Myślę, że nie. My mamy poważny problem. Ja nie jestem ekspertem od procedury i nie przypominam sobie, żeby w naszym kraju w ogóle komuś odbierano jakieś wysokie odznaczenie. Wydaje mi się, że nie powinna na ten temat być debata. Jeśli ktoś miał niewątpliwe, niekwestionowane zasługi - a w przypadku kardynała Gulbinowicza to jest fakt - a potem jest oskarżenie, którego oskarżony nie jest w stanie się bronić, także ze względu na chorobę, to mnie wydaje, że należy działać spokojnie, nie przesądzając żadnego rozwiązania.
Ja spojrzałem na stronę internetową Kancelarii Prezydenta i tam jest taka notatka: "Jeżeli nadanie orderu lub odznaczenia nastąpiło w wyniku wprowadzenia w błąd lub osoba oznaczona dopuściła się czynu wskutek, którego stała się niegodna orderu lub odznaczenia prezydent może podjąć decyzję o pozbawieniu orderu lub odznaczenia". Tutaj nie ma mowy o wyroku sądu chociażby w jakiejś konkretnej sprawie.
No tak, ale my musimy mieć pewności, że coś takiego się stało, bo my chyba mieć jednak głos osoby zainteresowanej.
Czyli watykańska decyzja nie jest tym, co daje panu pewność.
Nie, nie daje pewności, a w szczególności chciałbym wysłuchać głosu kardynała. A potem, tak jak powiedziałem, jeśli się potwierdzi ten zarzut, to ja będę - jeśli ktoś mnie o to poprosi - głosował za tym, żeby pozbawić kardynała tego orderu.

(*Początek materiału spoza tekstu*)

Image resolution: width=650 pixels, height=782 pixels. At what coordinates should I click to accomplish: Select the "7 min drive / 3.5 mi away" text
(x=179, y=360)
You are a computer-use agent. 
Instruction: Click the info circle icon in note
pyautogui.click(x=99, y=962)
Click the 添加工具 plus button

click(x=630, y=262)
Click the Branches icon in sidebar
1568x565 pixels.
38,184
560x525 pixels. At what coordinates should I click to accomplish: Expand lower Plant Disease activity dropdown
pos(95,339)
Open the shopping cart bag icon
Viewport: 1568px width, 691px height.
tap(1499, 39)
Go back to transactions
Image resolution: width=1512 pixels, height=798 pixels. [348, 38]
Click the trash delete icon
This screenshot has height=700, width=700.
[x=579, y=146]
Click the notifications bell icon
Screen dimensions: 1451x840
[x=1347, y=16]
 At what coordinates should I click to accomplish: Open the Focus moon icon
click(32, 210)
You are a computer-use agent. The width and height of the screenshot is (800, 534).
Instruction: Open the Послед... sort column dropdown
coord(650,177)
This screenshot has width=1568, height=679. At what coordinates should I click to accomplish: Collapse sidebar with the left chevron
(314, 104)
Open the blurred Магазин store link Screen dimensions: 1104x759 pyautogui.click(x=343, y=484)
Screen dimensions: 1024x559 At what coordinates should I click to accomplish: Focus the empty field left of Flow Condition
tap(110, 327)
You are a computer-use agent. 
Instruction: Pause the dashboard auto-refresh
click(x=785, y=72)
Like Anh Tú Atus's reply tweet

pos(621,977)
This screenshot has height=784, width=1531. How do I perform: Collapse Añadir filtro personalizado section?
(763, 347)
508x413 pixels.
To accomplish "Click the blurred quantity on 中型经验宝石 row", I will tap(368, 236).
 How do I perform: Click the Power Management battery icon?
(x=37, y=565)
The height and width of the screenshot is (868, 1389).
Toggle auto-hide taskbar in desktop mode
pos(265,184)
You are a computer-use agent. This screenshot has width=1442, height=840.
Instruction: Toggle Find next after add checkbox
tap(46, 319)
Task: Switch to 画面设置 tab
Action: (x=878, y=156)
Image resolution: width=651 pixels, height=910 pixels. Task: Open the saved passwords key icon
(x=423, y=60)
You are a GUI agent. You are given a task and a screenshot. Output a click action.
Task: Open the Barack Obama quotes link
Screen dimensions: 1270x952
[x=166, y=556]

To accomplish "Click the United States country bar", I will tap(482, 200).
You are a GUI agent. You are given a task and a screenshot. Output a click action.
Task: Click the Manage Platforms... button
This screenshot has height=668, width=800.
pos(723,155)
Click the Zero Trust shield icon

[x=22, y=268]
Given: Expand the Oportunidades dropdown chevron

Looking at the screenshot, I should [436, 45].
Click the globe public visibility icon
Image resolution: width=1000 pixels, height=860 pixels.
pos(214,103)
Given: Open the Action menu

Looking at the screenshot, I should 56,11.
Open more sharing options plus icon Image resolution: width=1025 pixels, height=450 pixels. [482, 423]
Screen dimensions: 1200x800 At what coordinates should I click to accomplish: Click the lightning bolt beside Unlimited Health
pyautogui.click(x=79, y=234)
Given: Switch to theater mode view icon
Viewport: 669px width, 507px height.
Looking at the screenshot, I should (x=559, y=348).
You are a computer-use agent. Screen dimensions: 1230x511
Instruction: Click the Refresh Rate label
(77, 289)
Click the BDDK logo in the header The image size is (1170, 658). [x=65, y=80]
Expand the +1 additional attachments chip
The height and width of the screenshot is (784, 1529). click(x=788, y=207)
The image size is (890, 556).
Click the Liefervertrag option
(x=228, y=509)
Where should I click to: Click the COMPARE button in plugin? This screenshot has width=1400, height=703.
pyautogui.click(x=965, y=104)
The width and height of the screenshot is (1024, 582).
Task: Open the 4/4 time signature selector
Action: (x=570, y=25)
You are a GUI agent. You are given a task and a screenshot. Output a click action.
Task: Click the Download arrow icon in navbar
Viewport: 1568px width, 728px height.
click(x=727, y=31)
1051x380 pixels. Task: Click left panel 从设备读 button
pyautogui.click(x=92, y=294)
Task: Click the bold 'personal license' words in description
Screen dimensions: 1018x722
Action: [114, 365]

Czy Kapituła Orderu Orła Białego będzie przyglądała się sprawie kardynała Stanisława Dziwisza, który także jest kawalerem Orderu?
Nie mam pojęcia, czy będzie, natomiast mogę tyle powiedzieć, że ta sprawa jest chyba jeszcze bardziej niejasna, ponieważ kardynał Dziwisz zabrał głos, wszystkiemu zaprzecza, więc tu jest całą pewnością potrzebna jakaś procedura, która wykazałaby w sposób niezbity jego winę. Ja na razie o tej winie nie jestem przekonany na podstawie tych wiadomości, które słyszę.
Jak ocenia pan sposób wyjaśniania tych wątpliwości i odpowiedzi na zarzuty, jakie padają pod adresem kardynała Dziwisza z jego strony?
Trudno mi powiedzieć. Ja nie śledziłem bardzo ściśle tej sytuacji. Kardynał Dziwisz, jak rozumiem, zaprzecza wszystkiemu i odwołuje się do ewentualnie do powołania komisji niezależnej, która by to zbadała. My mamy komisję do spraw pedofilii, nie wiem, czy to jest ta komisja, którą chodziłoby kardynałowi, ale wydaje się, że takie ciało powinno rzeczywiście tutaj zabrać głos.